### Exercise materials

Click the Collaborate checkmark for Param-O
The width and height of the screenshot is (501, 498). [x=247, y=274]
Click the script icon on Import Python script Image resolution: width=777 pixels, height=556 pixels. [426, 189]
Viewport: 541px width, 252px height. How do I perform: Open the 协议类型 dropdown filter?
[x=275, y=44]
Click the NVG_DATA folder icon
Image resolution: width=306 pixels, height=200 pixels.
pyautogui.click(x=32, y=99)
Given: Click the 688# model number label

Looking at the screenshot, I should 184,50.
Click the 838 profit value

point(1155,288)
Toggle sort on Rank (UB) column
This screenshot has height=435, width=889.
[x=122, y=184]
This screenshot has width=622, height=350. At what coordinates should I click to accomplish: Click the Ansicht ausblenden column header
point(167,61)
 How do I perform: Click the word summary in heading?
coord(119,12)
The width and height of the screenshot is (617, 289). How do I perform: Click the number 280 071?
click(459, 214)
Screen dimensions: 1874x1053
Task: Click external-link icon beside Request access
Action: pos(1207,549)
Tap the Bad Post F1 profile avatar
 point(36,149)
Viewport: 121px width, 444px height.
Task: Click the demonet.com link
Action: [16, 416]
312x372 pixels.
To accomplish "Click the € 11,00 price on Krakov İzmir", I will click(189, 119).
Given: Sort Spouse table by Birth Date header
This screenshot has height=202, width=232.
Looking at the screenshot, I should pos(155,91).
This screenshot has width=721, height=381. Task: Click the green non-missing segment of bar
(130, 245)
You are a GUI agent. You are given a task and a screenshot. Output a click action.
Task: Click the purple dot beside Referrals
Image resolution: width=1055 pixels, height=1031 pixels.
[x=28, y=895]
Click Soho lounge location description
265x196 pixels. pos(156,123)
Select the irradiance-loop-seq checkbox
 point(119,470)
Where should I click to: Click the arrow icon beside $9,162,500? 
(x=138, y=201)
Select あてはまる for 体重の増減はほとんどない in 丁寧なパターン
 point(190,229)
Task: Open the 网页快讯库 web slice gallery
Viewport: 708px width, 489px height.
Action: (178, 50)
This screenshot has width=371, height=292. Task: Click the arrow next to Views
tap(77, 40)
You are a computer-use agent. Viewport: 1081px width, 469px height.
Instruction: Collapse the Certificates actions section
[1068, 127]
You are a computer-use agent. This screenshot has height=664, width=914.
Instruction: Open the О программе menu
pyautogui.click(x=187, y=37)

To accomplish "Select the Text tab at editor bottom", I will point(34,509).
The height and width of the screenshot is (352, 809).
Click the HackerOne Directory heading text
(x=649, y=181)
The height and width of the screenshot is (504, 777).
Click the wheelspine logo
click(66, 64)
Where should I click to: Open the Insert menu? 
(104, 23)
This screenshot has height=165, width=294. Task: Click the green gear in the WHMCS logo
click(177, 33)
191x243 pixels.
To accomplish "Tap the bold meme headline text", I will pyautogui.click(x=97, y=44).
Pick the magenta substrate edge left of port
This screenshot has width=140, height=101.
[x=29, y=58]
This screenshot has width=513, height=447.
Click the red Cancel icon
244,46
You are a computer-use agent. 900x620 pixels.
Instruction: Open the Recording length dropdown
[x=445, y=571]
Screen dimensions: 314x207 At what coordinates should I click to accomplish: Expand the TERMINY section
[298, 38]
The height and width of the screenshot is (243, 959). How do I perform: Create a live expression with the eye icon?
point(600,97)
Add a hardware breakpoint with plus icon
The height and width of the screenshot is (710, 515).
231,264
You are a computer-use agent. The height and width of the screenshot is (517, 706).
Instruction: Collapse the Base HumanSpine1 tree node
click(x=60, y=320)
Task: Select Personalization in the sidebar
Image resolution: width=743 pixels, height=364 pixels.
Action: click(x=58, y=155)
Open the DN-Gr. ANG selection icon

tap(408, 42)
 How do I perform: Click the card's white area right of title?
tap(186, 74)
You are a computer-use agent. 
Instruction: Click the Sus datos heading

### Your goal
Copy the whole listing down exactly.

### Your solution
Click the Collaborate checkmark for Param-O
The width and height of the screenshot is (501, 498). [x=247, y=274]
Click the script icon on Import Python script Image resolution: width=777 pixels, height=556 pixels. [426, 189]
Viewport: 541px width, 252px height. How do I perform: Open the 协议类型 dropdown filter?
[x=275, y=44]
Click the NVG_DATA folder icon
Image resolution: width=306 pixels, height=200 pixels.
pyautogui.click(x=32, y=99)
Given: Click the 688# model number label

Looking at the screenshot, I should 184,50.
Click the 838 profit value

point(1155,288)
Toggle sort on Rank (UB) column
This screenshot has height=435, width=889.
[x=122, y=184]
This screenshot has width=622, height=350. At what coordinates should I click to accomplish: Click the Ansicht ausblenden column header
point(167,61)
 How do I perform: Click the word summary in heading?
coord(119,12)
The width and height of the screenshot is (617, 289). How do I perform: Click the number 280 071?
click(459, 214)
Screen dimensions: 1874x1053
Task: Click external-link icon beside Request access
Action: pos(1207,549)
Tap the Bad Post F1 profile avatar
 point(36,149)
Viewport: 121px width, 444px height.
Task: Click the demonet.com link
Action: [16, 416]
312x372 pixels.
To accomplish "Click the € 11,00 price on Krakov İzmir", I will click(189, 119).
Given: Sort Spouse table by Birth Date header
This screenshot has height=202, width=232.
Looking at the screenshot, I should pos(155,91).
This screenshot has width=721, height=381. Task: Click the green non-missing segment of bar
(130, 245)
You are a GUI agent. You are given a task and a screenshot. Output a click action.
Task: Click the purple dot beside Referrals
Image resolution: width=1055 pixels, height=1031 pixels.
[x=28, y=895]
Click Soho lounge location description
265x196 pixels. pos(156,123)
Select the irradiance-loop-seq checkbox
 point(119,470)
Where should I click to: Click the arrow icon beside $9,162,500? 
(x=138, y=201)
Select あてはまる for 体重の増減はほとんどない in 丁寧なパターン
 point(190,229)
Task: Open the 网页快讯库 web slice gallery
Viewport: 708px width, 489px height.
Action: (178, 50)
This screenshot has width=371, height=292. Task: Click the arrow next to Views
tap(77, 40)
You are a computer-use agent. Viewport: 1081px width, 469px height.
Instruction: Collapse the Certificates actions section
[1068, 127]
You are a computer-use agent. This screenshot has height=664, width=914.
Instruction: Open the О программе menu
pyautogui.click(x=187, y=37)

To accomplish "Select the Text tab at editor bottom", I will point(34,509).
The height and width of the screenshot is (352, 809).
Click the HackerOne Directory heading text
(x=649, y=181)
The height and width of the screenshot is (504, 777).
Click the wheelspine logo
click(66, 64)
Where should I click to: Open the Insert menu? 
(104, 23)
This screenshot has height=165, width=294. Task: Click the green gear in the WHMCS logo
click(177, 33)
191x243 pixels.
To accomplish "Tap the bold meme headline text", I will pyautogui.click(x=97, y=44).
Pick the magenta substrate edge left of port
This screenshot has width=140, height=101.
[x=29, y=58]
This screenshot has width=513, height=447.
Click the red Cancel icon
244,46
You are a computer-use agent. 900x620 pixels.
Instruction: Open the Recording length dropdown
[x=445, y=571]
Screen dimensions: 314x207 At what coordinates should I click to accomplish: Expand the TERMINY section
[298, 38]
The height and width of the screenshot is (243, 959). How do I perform: Create a live expression with the eye icon?
point(600,97)
Add a hardware breakpoint with plus icon
The height and width of the screenshot is (710, 515).
231,264
You are a computer-use agent. The height and width of the screenshot is (517, 706).
Instruction: Collapse the Base HumanSpine1 tree node
click(x=60, y=320)
Task: Select Personalization in the sidebar
Image resolution: width=743 pixels, height=364 pixels.
Action: click(x=58, y=155)
Open the DN-Gr. ANG selection icon

tap(408, 42)
 How do I perform: Click the card's white area right of title?
tap(186, 74)
You are a computer-use agent. 
Instruction: Click the Sus datos heading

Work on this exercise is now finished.